Exercise brief: Of the lines listed below, return exactly those that run from the line containing "Instruction: Pick the Skills Focus template" through the line containing "Click Requiring review", both included.

Recorded data

━━━━━━━━

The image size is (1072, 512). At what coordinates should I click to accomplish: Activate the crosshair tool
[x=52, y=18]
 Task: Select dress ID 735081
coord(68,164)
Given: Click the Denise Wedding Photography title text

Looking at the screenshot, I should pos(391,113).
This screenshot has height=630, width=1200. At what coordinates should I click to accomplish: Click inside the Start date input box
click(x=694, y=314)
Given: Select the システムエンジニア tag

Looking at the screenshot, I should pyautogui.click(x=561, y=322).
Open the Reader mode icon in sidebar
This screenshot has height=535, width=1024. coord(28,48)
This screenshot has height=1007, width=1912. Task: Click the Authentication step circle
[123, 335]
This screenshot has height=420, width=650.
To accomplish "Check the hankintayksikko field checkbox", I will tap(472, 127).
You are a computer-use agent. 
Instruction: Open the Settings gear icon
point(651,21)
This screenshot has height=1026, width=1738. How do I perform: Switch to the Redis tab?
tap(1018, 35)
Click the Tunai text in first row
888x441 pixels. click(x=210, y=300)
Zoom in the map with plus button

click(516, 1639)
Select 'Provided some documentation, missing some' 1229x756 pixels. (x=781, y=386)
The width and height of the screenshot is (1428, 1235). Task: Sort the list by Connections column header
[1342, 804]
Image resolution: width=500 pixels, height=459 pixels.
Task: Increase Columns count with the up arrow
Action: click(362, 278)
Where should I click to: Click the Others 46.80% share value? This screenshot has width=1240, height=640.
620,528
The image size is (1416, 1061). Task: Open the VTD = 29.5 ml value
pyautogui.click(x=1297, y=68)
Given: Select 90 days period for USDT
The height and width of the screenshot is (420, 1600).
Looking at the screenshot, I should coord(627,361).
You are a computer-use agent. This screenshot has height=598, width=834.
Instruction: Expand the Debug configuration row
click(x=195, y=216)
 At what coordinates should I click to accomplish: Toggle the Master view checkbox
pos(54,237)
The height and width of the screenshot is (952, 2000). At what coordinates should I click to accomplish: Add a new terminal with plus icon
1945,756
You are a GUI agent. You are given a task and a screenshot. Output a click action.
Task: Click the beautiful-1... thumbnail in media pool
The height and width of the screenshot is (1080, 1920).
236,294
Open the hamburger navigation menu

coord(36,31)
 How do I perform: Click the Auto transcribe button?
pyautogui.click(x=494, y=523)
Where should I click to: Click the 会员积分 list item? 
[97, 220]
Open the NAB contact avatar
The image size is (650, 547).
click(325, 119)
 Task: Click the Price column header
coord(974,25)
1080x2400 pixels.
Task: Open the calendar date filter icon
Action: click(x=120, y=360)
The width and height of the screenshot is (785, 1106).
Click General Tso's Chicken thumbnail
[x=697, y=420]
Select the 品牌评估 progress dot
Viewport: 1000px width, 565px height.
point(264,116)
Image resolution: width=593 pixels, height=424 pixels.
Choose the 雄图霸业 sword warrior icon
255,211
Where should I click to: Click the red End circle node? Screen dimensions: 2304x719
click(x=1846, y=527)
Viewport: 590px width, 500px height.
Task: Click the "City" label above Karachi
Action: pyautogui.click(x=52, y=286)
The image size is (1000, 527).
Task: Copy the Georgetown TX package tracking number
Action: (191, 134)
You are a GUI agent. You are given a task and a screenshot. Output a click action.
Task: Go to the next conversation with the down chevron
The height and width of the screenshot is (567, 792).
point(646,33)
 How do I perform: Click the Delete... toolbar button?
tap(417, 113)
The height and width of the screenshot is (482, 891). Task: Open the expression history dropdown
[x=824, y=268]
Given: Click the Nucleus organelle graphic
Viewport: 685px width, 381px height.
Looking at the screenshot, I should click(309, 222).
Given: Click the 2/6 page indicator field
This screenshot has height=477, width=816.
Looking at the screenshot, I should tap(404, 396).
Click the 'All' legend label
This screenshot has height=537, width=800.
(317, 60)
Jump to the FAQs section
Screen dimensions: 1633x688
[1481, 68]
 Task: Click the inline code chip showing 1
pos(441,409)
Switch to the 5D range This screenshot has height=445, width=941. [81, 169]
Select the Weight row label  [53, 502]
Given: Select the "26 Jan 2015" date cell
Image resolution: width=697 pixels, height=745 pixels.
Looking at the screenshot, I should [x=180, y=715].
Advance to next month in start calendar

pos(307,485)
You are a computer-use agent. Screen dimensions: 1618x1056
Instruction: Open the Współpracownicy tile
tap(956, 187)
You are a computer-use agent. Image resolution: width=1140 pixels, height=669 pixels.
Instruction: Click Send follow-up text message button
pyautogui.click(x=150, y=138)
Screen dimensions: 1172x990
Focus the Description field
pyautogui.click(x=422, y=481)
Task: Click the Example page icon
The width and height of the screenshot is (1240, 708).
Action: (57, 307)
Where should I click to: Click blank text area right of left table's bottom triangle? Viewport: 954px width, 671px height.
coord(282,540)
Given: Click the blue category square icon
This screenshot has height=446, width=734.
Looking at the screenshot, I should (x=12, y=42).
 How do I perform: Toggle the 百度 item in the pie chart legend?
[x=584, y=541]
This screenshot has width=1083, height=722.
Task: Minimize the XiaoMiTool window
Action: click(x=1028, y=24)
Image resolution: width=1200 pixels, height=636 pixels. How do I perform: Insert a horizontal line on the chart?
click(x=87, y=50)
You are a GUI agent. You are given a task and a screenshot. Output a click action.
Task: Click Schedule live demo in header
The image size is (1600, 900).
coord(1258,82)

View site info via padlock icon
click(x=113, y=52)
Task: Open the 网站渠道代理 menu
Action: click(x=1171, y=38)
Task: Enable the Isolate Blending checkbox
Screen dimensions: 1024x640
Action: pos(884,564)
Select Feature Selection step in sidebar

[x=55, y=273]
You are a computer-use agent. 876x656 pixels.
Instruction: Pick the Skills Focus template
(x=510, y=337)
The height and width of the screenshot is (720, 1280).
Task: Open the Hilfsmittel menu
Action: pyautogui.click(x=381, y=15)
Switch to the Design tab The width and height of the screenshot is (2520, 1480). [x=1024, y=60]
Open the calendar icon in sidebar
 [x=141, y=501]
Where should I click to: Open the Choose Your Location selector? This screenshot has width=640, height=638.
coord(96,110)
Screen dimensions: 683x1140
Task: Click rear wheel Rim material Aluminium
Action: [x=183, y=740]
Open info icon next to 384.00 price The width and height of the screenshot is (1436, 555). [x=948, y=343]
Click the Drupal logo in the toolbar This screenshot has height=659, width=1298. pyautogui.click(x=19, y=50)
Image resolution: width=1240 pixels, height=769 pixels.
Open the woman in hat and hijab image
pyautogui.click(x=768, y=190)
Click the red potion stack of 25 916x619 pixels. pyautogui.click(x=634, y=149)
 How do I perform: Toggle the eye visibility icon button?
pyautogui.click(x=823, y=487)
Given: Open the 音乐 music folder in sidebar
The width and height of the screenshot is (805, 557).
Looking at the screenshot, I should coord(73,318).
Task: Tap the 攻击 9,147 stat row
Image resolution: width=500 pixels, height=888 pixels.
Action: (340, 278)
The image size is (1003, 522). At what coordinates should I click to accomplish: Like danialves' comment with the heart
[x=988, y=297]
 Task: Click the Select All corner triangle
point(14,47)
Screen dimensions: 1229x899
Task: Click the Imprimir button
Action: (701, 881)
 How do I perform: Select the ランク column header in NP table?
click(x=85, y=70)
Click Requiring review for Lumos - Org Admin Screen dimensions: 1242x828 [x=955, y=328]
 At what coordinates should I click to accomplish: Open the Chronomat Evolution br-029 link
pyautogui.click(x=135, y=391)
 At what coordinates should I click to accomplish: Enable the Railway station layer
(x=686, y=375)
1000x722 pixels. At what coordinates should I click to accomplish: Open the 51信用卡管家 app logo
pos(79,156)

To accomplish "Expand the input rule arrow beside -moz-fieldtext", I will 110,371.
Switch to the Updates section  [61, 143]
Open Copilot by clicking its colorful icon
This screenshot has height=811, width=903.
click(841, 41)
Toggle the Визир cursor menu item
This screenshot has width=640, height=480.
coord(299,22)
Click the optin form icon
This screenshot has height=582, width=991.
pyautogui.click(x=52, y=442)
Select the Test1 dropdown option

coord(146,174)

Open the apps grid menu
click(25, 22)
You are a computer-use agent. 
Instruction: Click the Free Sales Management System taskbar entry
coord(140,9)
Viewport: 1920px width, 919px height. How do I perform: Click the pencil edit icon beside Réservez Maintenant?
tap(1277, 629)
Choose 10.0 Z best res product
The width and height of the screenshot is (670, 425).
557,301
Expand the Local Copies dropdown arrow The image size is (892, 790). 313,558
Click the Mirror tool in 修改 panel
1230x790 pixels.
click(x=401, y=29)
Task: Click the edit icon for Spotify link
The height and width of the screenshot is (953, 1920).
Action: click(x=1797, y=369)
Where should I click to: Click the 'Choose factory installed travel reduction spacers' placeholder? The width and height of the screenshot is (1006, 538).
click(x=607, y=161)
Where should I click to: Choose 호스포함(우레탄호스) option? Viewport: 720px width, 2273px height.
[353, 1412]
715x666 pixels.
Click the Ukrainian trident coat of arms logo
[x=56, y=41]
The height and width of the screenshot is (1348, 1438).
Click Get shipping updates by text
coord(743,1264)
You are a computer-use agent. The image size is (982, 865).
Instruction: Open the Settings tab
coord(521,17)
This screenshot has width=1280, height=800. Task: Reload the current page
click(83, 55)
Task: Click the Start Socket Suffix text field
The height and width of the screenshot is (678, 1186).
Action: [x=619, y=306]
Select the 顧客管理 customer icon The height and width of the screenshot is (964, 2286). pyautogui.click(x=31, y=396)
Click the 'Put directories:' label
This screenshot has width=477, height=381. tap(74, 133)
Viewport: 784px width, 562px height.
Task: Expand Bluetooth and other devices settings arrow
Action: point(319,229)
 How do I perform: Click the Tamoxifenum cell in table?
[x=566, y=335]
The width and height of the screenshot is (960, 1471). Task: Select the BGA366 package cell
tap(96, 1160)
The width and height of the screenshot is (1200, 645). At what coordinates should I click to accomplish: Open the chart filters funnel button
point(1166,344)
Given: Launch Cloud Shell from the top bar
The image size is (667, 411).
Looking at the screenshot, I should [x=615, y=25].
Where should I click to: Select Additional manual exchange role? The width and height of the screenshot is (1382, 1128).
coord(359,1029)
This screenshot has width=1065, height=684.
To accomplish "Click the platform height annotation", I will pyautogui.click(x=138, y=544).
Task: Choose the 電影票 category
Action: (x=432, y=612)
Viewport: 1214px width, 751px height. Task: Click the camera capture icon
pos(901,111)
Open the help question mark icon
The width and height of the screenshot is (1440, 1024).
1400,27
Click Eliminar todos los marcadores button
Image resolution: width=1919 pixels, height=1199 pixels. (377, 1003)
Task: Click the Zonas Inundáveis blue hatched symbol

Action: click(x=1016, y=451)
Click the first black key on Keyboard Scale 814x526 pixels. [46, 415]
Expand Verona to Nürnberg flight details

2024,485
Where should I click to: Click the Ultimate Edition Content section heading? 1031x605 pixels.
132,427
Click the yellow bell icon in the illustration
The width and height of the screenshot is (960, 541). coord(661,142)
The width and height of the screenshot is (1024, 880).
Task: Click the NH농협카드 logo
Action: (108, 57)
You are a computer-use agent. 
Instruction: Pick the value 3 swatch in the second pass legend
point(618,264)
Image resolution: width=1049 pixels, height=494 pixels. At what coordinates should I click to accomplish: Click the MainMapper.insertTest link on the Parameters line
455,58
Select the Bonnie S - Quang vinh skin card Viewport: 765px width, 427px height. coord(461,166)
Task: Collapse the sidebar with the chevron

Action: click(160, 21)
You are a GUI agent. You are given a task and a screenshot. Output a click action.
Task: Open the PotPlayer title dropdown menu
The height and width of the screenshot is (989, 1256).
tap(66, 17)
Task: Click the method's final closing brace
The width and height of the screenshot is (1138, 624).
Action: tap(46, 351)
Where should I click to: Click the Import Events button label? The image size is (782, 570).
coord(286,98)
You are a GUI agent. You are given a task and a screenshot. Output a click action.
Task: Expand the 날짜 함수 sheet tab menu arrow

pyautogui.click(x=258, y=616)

━━━━━━━━

The answer:
Instruction: Pick the Skills Focus template
(x=510, y=337)
The height and width of the screenshot is (720, 1280).
Task: Open the Hilfsmittel menu
Action: pyautogui.click(x=381, y=15)
Switch to the Design tab The width and height of the screenshot is (2520, 1480). [x=1024, y=60]
Open the calendar icon in sidebar
 [x=141, y=501]
Where should I click to: Open the Choose Your Location selector? This screenshot has width=640, height=638.
coord(96,110)
Screen dimensions: 683x1140
Task: Click rear wheel Rim material Aluminium
Action: [x=183, y=740]
Open info icon next to 384.00 price The width and height of the screenshot is (1436, 555). [x=948, y=343]
Click the Drupal logo in the toolbar This screenshot has height=659, width=1298. pyautogui.click(x=19, y=50)
Image resolution: width=1240 pixels, height=769 pixels.
Open the woman in hat and hijab image
pyautogui.click(x=768, y=190)
Click the red potion stack of 25 916x619 pixels. pyautogui.click(x=634, y=149)
 How do I perform: Toggle the eye visibility icon button?
pyautogui.click(x=823, y=487)
Given: Open the 音乐 music folder in sidebar
The width and height of the screenshot is (805, 557).
Looking at the screenshot, I should coord(73,318).
Task: Tap the 攻击 9,147 stat row
Image resolution: width=500 pixels, height=888 pixels.
Action: (340, 278)
The image size is (1003, 522). At what coordinates should I click to accomplish: Like danialves' comment with the heart
[x=988, y=297]
 Task: Click the Select All corner triangle
point(14,47)
Screen dimensions: 1229x899
Task: Click the Imprimir button
Action: (701, 881)
 How do I perform: Select the ランク column header in NP table?
click(x=85, y=70)
Click Requiring review for Lumos - Org Admin Screen dimensions: 1242x828 [x=955, y=328]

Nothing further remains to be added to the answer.